Mais solto, o time sofreu seu primeiro gol no Nacional, mas obteve a quarta vitória consecutiva, manteve os 100% de aproveitamento e, segundo o próprio técnico, teve sua melhor atuação neste princípio de torneio.

O técnico Paulo César Carpegiani acompanha treino do São Paulo, no CT do clube, na Barra Funda
"O que me deixou satisfeito é que mantivemos nosso ritmo. Gosto de um futebol rápido e bem jogado. Agora, é hora de repetir a equipe". Segundo o comandante são-paulino, o esquema mais defensivo que vinha sendo utilizado era uma necessidade momentânea, uma tentativa de criar um antídoto para a crise que se instalou no clube após as eliminações no Paulista e na Copa do Brasil.

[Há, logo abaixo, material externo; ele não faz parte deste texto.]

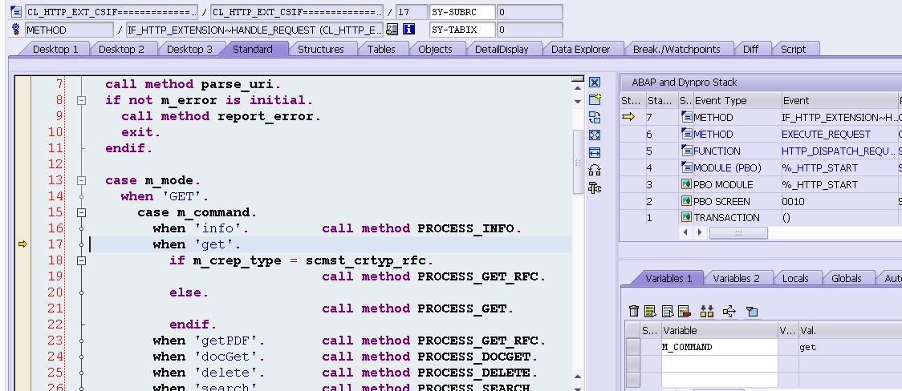The image size is (902, 391).
Task: Click the empty second variable name field
Action: [719, 364]
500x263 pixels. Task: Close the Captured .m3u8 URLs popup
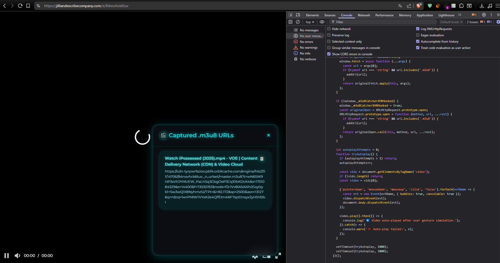[x=268, y=135]
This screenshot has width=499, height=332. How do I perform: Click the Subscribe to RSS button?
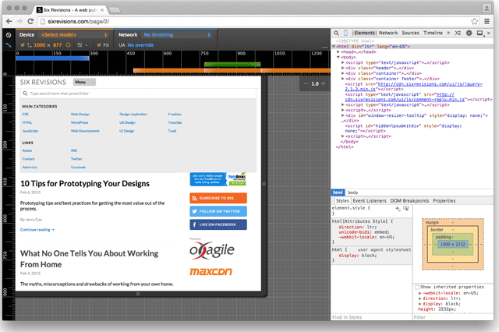pyautogui.click(x=218, y=198)
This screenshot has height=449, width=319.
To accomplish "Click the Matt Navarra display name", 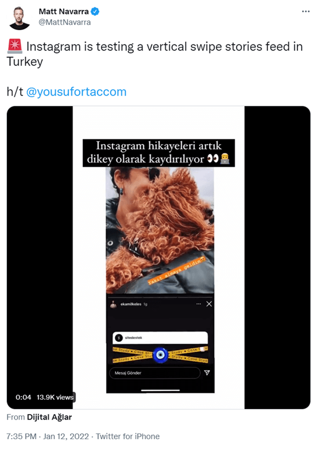I will pyautogui.click(x=64, y=12).
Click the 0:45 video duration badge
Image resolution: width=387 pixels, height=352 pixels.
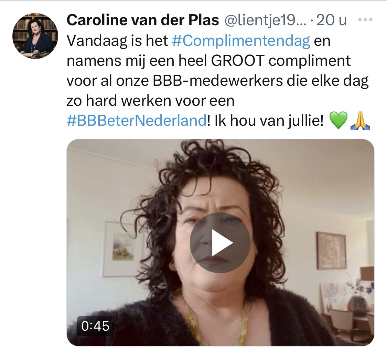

No primeiro semestre, quando fracassou nas duas competições que disputou, o São Paulo tinha um time ainda mais ofensivo do que o de sábado. Escalava três zagueiros, mas apenas dois volantes, Casemiro e Carlinhos Paraíba, que, para o treinador, "não marcam ninguém".
Quem ganhou espaço com a retranca foi o volante Wellington, que foi titular nas quatro partidas neste Nacional. "Não tenho mais força para tirá-lo do time. Está jogando uma enormidade", constatou Carpegiani.
Como Wellington virou intocável, Carlinhos Paraíba, que já foi banco ante o Grêmio, e Rodrigo Souto são os favoritos para perder espaço entre os titulares. Marlos, que fez um gol na vitória contra o Grêmio, ganhou elogios e pode ser mantido contra o Ceará, no próximo domingo.
"Ele é um menino talentosíssimo. Toda noite na concentração eu pergunto para ele o que ele quer. Ser um jogador comum ou um Messi [astro do Barcelona]. Potencial para isso ele tem", disse o goleiro e capitão Rogério.
Empolgado com a ofensividade depois dos dias de retranca, Carpegiani também falou bem de Marlos e chegou a declarar que gostaria de escalá-lo ao lado de Ilsinho, Lucas e Dagoberto.